Tarefa proposta A: Na notícia sobre a condenação de Mizael Bispo de Souza, a quantos anos de prisão ele foi condenado?
Tarefa proposta B: Dê continuidade à notícia sobre a condenação de Mizael Bispo de Souza a partir do ponto em que ela termina.

Trecho:
○ ○ ○ ○ ○
O policial reformado e advogado Mizael Bispo de Souza foi condenado nesta quinta-feira (14) a 20 anos de prisão pelo assassinato da ex-namorada, a advogada Mércia Nakashima, ocorrido em 23 de maio de 2010. O corpo e o carro da advogada foram encontrados em uma represa na cidade de Nazaré Paulista, na Grande São Paulo. Mércia foi morta aos 28 anos.
- O corpo de Mércia Nakashima foi encontrado em junho de 2010 em uma represa de Nazaré Paulista
Na leitura da sentença, o juiz Leandro Bittencourt Cano descreveu os três agravantes aceitos pelo Conselho de Sentença ao analisar se o réu era inocente ou culpado.
Sobre o agravante de crime torpe, por exemplo –segundo a acusação, Mizael se sentia humilhado pelo fim do relacionamento–, o magistrado definiu: “muitos crimes são cometidos em nome do amor, que mas que tipo de amor é esse?”, indagou, para completar: “Quando é amor o que se sente, não há o mínimo desejo de se livrar da pessoa amada. O sentimento amor não faz sofrer. O instinto de propriedade, esse faz sofrer”, classificou.
○ ○ ○ ○ ○
Dados fornecidos:
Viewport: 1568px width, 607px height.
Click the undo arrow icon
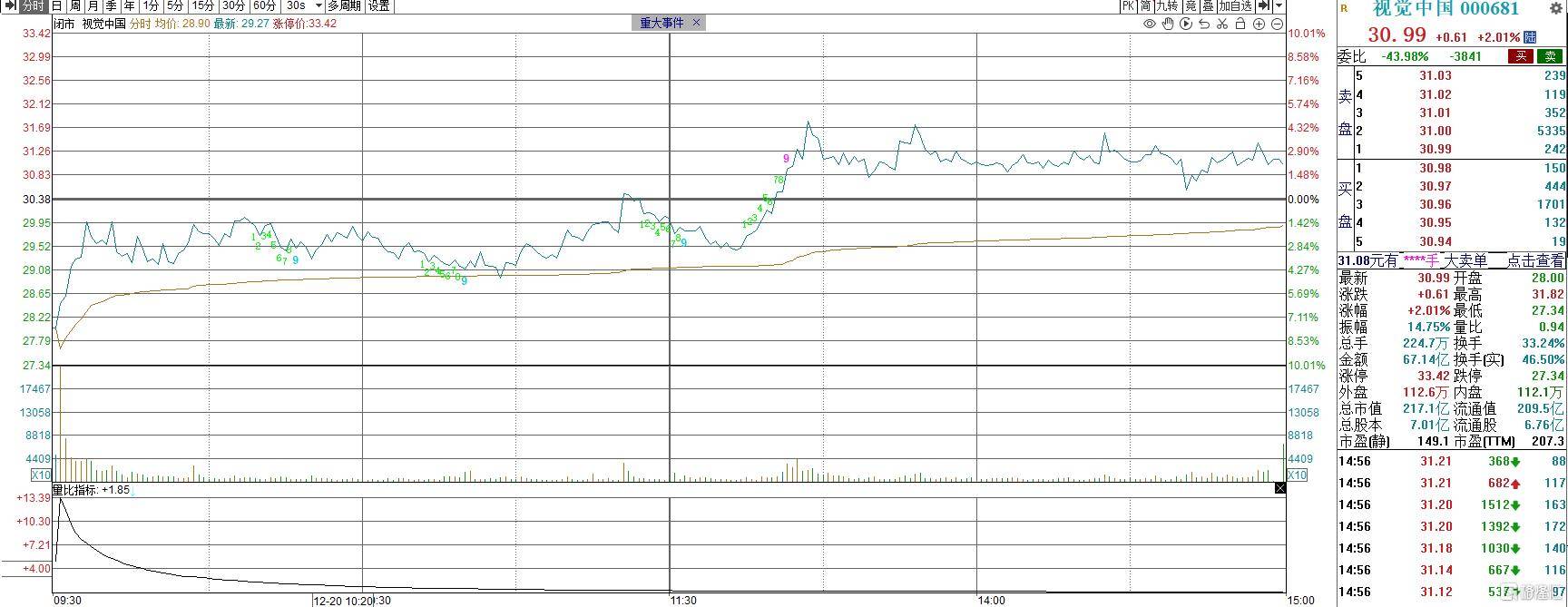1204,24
○ ○ ○ ○ ○
Resultado final A: A 20 anos de prisão.

Resultado final B:
Ao final, o juiz fez a leitura dos agradecimentos com a voz embargada. Ao todo, foram quatro dias de júri no Fórum de Guarulhos (Grande SP). Pela primeira vez no Estado de São Paulo e pela segunda vez no país um julgamento foi transmitido em áudio e vídeo ao vivo.
Após a leitura da sentença, Claudia Nakashima, irmã de Mércia que acompanhava o julgamento, gritou “assassino maldito!” a Mizael, que já voltou ao presídio militar Romão Gomes –onde estava desde o ano passado– após deixar o prédio do fórum.
Mizael foi condenado por um júri de cinco mulheres e dois homens.
Ao todo, os jurados analisaram seis quesitos para responder sim ou não e decidir se o policial reformado era ou não culpado pelo crime. Entre eles, figuraram, por exemplo, se o réu “concorreu para o crime”, se “o jurado absolve o acusado” e se o crime foi praticado “por motivo torpe, em razão da insatisfação com o rompimento” do relacionamento amoroso. Ainda foi questionado aos jurados se houve emprego de “meio cruel” à vítima.
Pela autoria, foram quatro votos a zero. Pelos dois primeiros agravantes (motivo torpe e emprego de meio cruel), 4 a 1, e pelo terceiro agravante (crime com recurso que impossibilitou ou dificultou a defesa da vítima), placar de 4 a 0.
Pena dentro do esperado
O promotor do caso, Rodrigo Merlin, havia solicitado a condenação pela pena máxima –30 anos. Mesmo assim, ele avaliou a sentença final como “dentro do esperado”, tomando por base outros julgamentos dos quais participou com o mesmo juiz do caso Mércia.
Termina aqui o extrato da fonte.